PROVIDED PASSAGE =>
☆ ☆ ☆ ☆
Batteries

Lithium Titanate
Lithium Titanate offers a solution to some of these problems. A lithium–titanate battery is a modified lithium-ion battery that uses lithium-titanate nanocrystals on the surface of its anode instead of carbon; this gives the anode a surface area of about 100 square meters per gram, compared with 3 square meters per gram for typical carbon, allowing electrons to enter and leave the anode quickly. This makes fast recharging possible and provides high currents when needed. The disadvantage is that lithium-titanate batteries have a lower voltage and storage capacity than conventional lithium-ion battery technologies, with generally only 70-80 watt-hours per kilogram of energy, compared to 100-250 in lithium. However, improved Lithium titanate batteries tend to offer batteries that can meet the levels of low level lithium ion batteries (around 110 watt-hours per kilogram) making them potentially a much more feasible option in terms of weight and size compare to lithium ion. Some batteries claim to capable of reaching 90% of their maximum charge in roughly 10 minutes, making them potentially capable of recharged relatively quickly when compared to lithium ion. As well, Lithium titanate proves to be one of the most expensive types of batteries, although is said to have one of the longest life cycles, at around 18,000 cycles, potentially making its cost in terms of replacement and service reasonable compared lithium ion and other forms of batteries.
☆ ☆ ☆ ☆
GIVEN DATA =>
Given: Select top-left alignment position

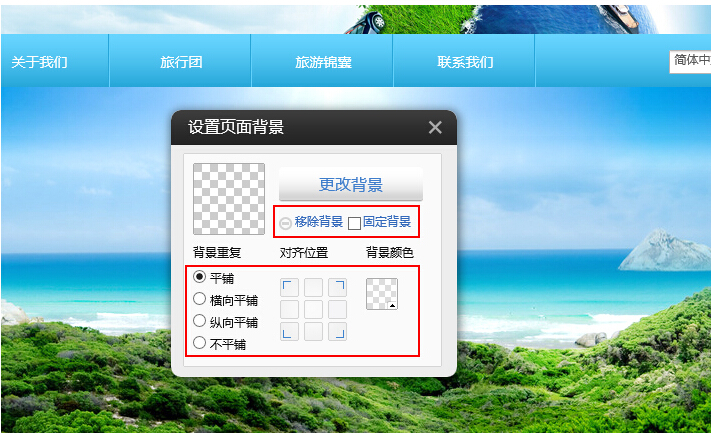Looking at the screenshot, I should point(289,287).
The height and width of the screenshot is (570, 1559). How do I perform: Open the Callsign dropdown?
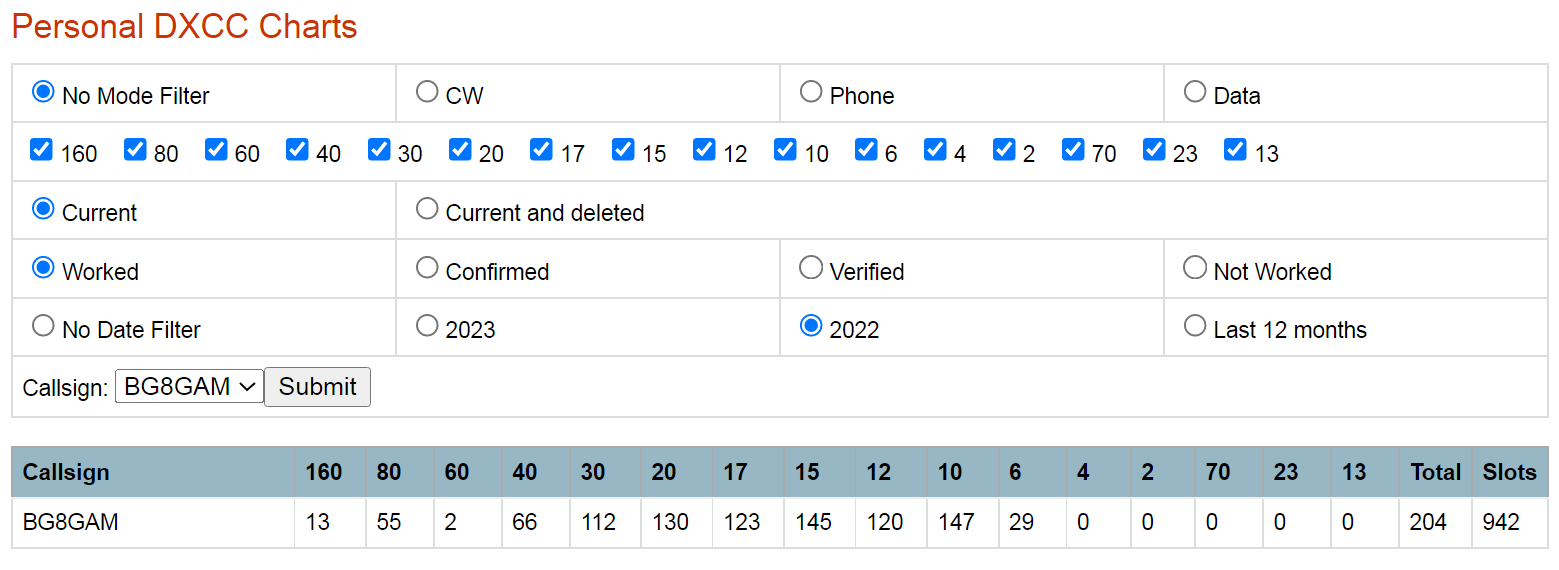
☆ ☆ ☆ ☆
COMPLETE THE FOLLOWING =>
#1 Answer these from the passage on lithium titanate batteries:
(a) What surface area per gram does the lithium-titanate anode have?
(b) How much energy per kilogram do lithium-titanate batteries generally hold?
(c) About how many cycles is lithium titanate said to last?
#2 Pick up the passage on lithium titanate batteries after its final sentence and write one more paragraph in the same style.

EXERCISE RESPONSES =>
#1
(a) About 100 square meters per gram.
(b) Generally only 70-80 watt-hours per kilogram.
(c) Around 18,000 cycles.

#2
Lithium–sulfur battery
In comparison, the lithium–sulfur battery (Li–S battery) is a rechargeable galvanic cell with a very high energy density in comparison to most batteries and specifically lithium ion. Due to the low atomic weight of lithium and moderate weight of sulfur, Li–S batteries are considered to be relatively light; about the density of water, giving them a relatively high energy density. Lithium–sulfur battery were used on the longest and highest-altitude solar-powered airplane flight on record, August, 2008, with the Swiss “Solar Impulse” vehicle. Lithium–sulfur batteries currently possess around 400 watt/hours per kilogram, which is roughly double the ability of medium to high grade lithium ion batteries and four times that of lower grade lithium ion batteries. Theoretically, a Lithium–sulfur battery could get up to 500-600 watt/hours per kilogram, possessing around 2.5-3 times the energy of a typical lithium ion battery, and therefore theoretically the range of an electric car. This could vastly increase the range of current electric vehicles, reducing much of the fear associated with “range anxiety” (the fear that one will run out of energy before they can reach their destination). As well, the generally tend to be cheaper than lithium ion, as sulfur is considered to be much cheaper than lithium. One of the primary drawbacks of most Lithium–sulfur batteries, however, is the intermediary reactions with the electrolytes. While Sulfur and Lithium Sulfur are relatively insoluble in most electrolytes, many of the intermediary polysulfides are not. The dissolving of the polysulfides into electrolytes can cause irreversible loss of active sulfur material. Much of the current research directed towards these batteries is designed to reduce this degradation and hopefully increase the cycle life and use of Lithium sulfur batteries.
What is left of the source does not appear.